Saturday, September 22, 2007

Jena and Iraq

So the general allegations of Jena are here. As it is, 6 black high schoolers are being charged with murder because some white high schooler got beat up enough to have a mild concussion and some reoccurring headaches a few weeks later. This is after white kids hung some nooses above a tree when some black kids didn't stay in their place, and a massive escalation of tension and conflicts in the following months.
The real question seems to be "what happened the night of the alleged kicking?" Was the Kickee actually knocked out, viciously stomped, or did he just lose a schoolyard fight (which included a few kicks to the gut, but it's just an asskickin, not deadly assault. I mean, does this kid just need to suck it up, or was this serious?
The only complaint since the attack, after healing up, is recurrent headaches (there was a swollen eye and a bit of a concussion). With that level of injury, that the extent of the harm (when 6 humans, in an attack, could clearly do so much more if they wanted to kill or maim someone) the charge is clearly excessive.
That is excessive, and the individuals should be punished. Suspensions, community service, and participation in public discussions on respecting human rights and dignity (including not whaling on people to give then concussions, unless sanctioned by the Leviathan (strange how Hobbsean our society has become lately, with all authority ceded to the executive in the name of protection).).
Jena is almost a twisted metaphor for Iraq. There is a sectarian dispute, the local gov. just favors its own sect, past murderous violence is referenced, and one side starts taking matters into its own hands. Because they believe they are entitled to have... well, that's where the analogy dies. One is just high school, with some kid who got beat on a bit, the other is geopolitical chaos.
I am from the south, and while the executive and city council branch of that town were just pouring gas on a smoldering fire, it's not representative of the area.

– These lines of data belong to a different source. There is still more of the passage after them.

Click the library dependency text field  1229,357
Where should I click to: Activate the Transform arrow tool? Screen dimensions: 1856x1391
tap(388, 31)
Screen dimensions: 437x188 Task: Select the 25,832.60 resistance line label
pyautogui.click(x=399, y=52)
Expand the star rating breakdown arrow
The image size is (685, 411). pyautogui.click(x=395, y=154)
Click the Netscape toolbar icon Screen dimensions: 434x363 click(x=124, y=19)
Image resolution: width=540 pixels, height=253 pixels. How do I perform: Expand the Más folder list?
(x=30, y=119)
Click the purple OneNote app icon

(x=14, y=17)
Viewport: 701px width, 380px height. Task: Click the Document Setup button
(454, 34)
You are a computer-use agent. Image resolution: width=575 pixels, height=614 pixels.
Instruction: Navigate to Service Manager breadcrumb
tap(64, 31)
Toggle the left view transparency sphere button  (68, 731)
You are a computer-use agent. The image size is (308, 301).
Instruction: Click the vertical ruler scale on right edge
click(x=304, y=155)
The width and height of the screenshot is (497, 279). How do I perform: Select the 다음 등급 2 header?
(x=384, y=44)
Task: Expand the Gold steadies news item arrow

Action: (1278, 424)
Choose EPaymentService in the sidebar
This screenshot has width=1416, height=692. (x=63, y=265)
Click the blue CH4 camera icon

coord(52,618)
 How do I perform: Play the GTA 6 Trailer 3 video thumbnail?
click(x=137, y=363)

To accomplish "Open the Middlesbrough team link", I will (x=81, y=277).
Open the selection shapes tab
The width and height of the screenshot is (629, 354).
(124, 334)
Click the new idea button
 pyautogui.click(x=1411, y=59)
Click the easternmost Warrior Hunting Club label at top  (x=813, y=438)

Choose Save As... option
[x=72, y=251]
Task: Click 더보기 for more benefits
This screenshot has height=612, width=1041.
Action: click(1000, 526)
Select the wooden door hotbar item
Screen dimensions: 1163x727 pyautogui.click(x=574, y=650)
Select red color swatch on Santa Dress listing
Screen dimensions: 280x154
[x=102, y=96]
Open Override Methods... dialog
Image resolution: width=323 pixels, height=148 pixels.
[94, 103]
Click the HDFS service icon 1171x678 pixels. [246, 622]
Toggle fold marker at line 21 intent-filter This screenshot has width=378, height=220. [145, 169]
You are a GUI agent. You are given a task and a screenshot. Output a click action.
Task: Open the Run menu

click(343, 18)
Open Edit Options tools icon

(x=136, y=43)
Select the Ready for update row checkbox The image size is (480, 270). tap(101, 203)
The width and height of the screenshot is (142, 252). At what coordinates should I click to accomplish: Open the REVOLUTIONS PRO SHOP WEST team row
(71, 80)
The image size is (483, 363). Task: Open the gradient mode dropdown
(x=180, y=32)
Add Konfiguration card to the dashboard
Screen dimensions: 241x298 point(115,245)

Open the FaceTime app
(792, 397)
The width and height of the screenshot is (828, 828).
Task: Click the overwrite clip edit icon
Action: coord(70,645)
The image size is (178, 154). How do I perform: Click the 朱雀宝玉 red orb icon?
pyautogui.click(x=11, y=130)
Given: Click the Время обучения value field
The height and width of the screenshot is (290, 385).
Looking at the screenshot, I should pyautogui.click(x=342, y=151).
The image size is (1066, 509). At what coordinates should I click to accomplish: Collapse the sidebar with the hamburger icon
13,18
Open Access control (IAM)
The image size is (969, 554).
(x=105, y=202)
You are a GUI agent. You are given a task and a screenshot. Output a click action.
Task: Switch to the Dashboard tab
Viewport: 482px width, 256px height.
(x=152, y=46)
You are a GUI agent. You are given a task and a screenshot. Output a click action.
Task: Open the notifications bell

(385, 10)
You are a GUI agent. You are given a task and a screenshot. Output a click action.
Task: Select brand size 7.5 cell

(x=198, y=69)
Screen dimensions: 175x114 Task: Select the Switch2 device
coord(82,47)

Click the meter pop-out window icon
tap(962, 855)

Hopefully, it will be a lesson to us all in the need to respect the freedom and dignity of our fellow man, and if we follow that precept (a value truly honored by our founding fathers), if we remember that we must live free or die defending individual liberty, we will continue to prosper as a people. I only hope the recent misconduct, both overseas and by corrupt and tyrannical government entities can cease.

Thursday, January 18, 2007

Opiate of the Masses?

Some Greek guy in a dress once said that the unexamined life is not worth living. I would tend to agree. But I like to use general reason, experience and empiricism to figure things out. Others prefer to put their stock in belief, in faith, in a "movement." Both lefties and righties can be guilty of this, both nanny-staters and libertarians.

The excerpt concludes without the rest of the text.